───── Article ─────
Daniels has some more specific ideas around how Xceptor will use Port in the future.
After researching vulnerability management to improve security, Daniels found that a number of vulnerability management tools write resources to Kubernetes, which effectively act like reports. Daniels wants to use Port to expose this information.
“We could export that information to gain visibility, and link this to the relevant components and then suddenly you can create scorecards which can determine whether anything — a service or connector — is ready or not, based on the report data it’s got. And then you could drive automations from that to enact change,” said Daniels.
He wants anyone in Xceptor’s tech team to be able to use Port to extract the information they need.
“For example, if we take our Argo CD —deployment system (rollout) — if that can look at the scorecard result of a particular component and see that it’s got too many failings, we could then halt any further rollout until the team have reacted to that — which would protect our reputation and quality standards,” he said.
[Establishing a Kubernetes platform] could have created yet another silo where I take software and deploy things on behalf of others on my platform — and I didn’t want that. I wanted complete ignorance from the workloads that run on it, to a certain degree. Port is helping us to break silos — and it’s just the start
Concluding thoughts
Xceptor’s transformation was powered through its move to containerization and orchestration via Kubernetes, and Argo CD enabling the GitOps model. Daniels emphasized that Port’s part in presenting an interface that exposed information to users was critical to the transformation’s success — including a significant estimated increase in deployment frequency and an estimated 46% decrease in running costs per tenant.
“Most of the users of the catalog and self—service actions don't know what containers, Kubernetes or GitOps are. So, without Port we'd either have failed to deliver on the self—service aspect and ended up interfacing over email or a ticketing system or we'd have been forced to build our own UI which is resource—intensive and is unlikely to have yielded the same results,” said Daniels.
Daniels says the key values that Port has provided Xceptor include:
- Being able to truly benefit from Kubernetes by providing the UI that abstracts away complexity
- Helping to determine and visualize ownership and dependencies
- Providing autonomy through the catalog and self—service actions
“Building a platform has created the foundation for our journey towards realising the outcome where each and every engineer at Xceptor is empowered to confidently deliver high—impact changes frequently and predictably with minimal toil."
─────
> **What to produce**
Reproduce the part of the Xceptor case study between "After researching vulnerability" and "information they need.", inclusive. The entries that come next are separate material and have no connection to the Xceptor case study.
───── Data lines ─────
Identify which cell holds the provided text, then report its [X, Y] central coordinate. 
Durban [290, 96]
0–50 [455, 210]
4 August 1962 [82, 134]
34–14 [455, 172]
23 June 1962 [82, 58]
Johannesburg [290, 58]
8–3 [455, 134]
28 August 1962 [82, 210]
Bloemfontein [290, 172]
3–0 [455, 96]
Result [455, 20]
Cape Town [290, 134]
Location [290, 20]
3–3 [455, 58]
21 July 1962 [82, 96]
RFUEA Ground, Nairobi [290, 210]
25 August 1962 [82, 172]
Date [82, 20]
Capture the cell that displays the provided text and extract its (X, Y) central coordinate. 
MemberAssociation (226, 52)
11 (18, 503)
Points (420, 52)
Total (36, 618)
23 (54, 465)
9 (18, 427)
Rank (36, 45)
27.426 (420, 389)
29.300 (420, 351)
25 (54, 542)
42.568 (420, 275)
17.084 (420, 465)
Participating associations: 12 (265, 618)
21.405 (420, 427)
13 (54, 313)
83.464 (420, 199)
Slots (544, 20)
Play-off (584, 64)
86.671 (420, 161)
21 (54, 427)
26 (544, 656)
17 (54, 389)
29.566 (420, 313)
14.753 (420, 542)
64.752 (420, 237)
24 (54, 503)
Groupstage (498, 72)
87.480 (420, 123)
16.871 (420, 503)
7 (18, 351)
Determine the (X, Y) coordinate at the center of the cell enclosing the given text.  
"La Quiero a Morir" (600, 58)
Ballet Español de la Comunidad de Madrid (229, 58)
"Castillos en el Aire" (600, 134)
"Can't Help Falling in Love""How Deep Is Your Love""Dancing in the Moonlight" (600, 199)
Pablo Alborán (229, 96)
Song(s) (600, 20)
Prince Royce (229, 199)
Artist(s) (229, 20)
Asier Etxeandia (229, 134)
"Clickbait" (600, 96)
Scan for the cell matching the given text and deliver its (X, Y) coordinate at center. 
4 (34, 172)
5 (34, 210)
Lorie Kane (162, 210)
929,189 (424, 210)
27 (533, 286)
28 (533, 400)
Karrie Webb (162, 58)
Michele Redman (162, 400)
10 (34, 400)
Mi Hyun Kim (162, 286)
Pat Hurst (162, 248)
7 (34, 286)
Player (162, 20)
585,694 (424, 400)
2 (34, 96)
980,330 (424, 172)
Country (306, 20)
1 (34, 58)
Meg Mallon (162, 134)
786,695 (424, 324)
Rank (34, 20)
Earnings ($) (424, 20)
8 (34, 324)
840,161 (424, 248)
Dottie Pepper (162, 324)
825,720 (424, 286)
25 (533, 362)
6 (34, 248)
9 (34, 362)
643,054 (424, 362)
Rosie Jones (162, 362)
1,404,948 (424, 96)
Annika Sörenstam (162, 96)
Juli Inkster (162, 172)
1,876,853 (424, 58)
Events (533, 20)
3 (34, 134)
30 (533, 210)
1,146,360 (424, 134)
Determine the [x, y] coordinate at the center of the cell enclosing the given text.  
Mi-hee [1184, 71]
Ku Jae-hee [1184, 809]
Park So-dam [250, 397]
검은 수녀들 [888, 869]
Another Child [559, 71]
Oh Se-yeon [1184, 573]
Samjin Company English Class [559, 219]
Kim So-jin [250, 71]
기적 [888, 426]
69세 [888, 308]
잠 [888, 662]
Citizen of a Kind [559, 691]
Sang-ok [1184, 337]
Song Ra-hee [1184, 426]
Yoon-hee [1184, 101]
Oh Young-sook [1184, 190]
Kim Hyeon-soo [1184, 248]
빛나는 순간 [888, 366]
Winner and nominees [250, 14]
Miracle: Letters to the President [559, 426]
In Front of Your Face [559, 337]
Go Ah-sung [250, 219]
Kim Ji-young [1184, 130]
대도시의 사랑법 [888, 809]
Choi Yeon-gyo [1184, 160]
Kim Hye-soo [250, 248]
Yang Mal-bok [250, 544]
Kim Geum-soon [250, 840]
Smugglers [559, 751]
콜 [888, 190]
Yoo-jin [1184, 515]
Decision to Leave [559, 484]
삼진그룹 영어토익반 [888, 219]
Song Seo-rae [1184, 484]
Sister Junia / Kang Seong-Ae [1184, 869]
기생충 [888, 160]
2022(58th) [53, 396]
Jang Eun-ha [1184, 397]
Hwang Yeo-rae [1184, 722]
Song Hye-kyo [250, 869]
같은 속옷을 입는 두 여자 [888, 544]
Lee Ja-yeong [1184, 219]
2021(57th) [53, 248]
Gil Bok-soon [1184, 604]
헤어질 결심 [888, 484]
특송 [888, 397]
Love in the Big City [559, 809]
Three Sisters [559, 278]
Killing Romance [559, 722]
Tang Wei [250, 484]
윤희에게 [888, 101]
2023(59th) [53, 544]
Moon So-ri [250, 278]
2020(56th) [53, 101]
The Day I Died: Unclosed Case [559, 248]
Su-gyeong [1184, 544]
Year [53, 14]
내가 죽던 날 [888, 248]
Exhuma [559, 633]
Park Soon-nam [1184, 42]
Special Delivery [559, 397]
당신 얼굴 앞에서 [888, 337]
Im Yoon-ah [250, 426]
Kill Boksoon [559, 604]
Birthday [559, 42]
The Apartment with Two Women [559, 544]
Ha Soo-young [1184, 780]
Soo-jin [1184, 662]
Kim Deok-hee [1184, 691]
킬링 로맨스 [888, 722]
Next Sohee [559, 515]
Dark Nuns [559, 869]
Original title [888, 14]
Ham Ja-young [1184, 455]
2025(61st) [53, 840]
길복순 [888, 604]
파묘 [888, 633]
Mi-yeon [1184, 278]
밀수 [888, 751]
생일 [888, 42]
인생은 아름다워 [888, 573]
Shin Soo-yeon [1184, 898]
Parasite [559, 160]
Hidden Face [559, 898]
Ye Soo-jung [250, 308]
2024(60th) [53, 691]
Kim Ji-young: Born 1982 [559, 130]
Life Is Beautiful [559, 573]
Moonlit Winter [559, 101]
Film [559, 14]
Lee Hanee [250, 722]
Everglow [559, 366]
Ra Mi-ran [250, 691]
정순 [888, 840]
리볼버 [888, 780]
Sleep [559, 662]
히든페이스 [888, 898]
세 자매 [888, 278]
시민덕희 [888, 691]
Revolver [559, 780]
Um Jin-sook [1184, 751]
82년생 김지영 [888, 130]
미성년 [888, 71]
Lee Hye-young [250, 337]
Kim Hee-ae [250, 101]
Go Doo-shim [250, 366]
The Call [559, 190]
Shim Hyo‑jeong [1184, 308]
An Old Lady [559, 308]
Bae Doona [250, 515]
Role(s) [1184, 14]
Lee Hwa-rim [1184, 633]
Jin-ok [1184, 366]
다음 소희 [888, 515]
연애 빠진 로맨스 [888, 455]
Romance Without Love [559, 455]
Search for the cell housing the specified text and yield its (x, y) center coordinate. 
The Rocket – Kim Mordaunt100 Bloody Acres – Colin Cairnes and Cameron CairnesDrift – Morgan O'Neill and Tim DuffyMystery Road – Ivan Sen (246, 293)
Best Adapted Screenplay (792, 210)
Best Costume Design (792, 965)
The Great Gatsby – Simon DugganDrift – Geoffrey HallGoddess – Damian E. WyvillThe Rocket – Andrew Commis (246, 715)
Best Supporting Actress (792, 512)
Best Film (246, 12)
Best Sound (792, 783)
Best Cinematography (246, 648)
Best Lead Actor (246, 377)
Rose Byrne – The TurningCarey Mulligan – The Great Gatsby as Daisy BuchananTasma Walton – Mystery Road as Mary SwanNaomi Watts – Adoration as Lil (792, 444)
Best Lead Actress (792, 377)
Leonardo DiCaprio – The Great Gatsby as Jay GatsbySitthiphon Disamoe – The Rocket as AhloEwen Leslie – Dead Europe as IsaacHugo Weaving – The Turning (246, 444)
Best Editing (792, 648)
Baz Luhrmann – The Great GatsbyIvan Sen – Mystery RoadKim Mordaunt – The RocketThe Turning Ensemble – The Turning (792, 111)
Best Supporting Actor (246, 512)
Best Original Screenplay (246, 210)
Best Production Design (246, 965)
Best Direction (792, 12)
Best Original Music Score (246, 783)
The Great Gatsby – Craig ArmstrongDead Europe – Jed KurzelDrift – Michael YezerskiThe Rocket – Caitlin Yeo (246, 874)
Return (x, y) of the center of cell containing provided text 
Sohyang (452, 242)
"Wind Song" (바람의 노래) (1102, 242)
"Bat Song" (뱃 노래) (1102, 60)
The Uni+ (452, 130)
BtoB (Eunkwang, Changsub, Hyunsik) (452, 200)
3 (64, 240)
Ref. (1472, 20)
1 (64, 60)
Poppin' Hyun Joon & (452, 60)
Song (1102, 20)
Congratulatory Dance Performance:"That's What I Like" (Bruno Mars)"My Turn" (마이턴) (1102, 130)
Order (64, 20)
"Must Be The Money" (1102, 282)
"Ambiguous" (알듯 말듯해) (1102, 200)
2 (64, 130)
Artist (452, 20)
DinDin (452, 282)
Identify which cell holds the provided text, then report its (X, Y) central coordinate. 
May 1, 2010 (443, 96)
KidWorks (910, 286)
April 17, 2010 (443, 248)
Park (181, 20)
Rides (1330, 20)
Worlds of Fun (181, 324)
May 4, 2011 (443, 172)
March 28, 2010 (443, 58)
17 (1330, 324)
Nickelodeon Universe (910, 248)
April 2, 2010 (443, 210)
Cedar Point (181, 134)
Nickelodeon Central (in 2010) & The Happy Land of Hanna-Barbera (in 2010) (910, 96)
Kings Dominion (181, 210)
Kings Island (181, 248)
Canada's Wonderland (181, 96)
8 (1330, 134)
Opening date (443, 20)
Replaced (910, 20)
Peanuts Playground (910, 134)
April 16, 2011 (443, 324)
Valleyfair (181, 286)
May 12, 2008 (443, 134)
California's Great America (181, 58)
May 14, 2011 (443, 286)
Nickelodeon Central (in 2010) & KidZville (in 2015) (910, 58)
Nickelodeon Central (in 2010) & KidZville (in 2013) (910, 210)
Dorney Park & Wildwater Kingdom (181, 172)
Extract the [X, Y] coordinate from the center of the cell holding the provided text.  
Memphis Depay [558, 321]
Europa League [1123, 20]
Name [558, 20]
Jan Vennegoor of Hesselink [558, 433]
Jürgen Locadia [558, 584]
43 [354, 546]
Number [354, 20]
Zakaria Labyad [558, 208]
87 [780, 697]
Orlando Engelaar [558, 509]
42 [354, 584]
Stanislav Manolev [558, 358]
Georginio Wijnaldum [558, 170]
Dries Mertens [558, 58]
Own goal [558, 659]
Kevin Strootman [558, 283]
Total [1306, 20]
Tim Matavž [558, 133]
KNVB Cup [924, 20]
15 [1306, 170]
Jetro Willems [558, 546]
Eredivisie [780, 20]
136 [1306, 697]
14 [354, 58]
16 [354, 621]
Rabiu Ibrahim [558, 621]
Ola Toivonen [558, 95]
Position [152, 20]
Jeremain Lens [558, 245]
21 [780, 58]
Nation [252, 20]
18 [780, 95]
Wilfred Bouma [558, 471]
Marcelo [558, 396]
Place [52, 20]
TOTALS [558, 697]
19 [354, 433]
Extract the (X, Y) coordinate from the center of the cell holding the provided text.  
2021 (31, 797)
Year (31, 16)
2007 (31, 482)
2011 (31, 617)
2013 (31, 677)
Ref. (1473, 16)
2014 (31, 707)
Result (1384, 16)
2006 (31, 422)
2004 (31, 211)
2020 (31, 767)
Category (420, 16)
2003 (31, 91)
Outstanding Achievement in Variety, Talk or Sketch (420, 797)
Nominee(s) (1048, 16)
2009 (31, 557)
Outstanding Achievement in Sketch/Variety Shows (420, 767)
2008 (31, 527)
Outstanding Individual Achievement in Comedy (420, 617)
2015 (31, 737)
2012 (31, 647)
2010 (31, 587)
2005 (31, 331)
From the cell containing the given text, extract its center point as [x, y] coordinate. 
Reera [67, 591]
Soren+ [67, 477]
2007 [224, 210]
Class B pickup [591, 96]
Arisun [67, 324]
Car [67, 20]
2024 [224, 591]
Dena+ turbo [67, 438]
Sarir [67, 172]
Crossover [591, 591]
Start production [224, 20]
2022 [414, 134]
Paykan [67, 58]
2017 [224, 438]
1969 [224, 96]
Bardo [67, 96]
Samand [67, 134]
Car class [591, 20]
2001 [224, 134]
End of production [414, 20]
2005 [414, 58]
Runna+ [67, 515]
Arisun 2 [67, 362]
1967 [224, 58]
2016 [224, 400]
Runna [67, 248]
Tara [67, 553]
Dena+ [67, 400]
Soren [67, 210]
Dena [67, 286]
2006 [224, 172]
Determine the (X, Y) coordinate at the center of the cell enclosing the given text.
─────
> **Written answer**
After researching vulnerability management to improve security, Daniels found that a number of vulnerability management tools write resources to Kubernetes, which effectively act like reports. Daniels wants to use Port to expose this information.
“We could export that information to gain visibility, and link this to the relevant components and then suddenly you can create scorecards which can determine whether anything — a service or connector — is ready or not, based on the report data it’s got. And then you could drive automations from that to enact change,” said Daniels.
He wants anyone in Xceptor’s tech team to be able to use Port to extract the information they need.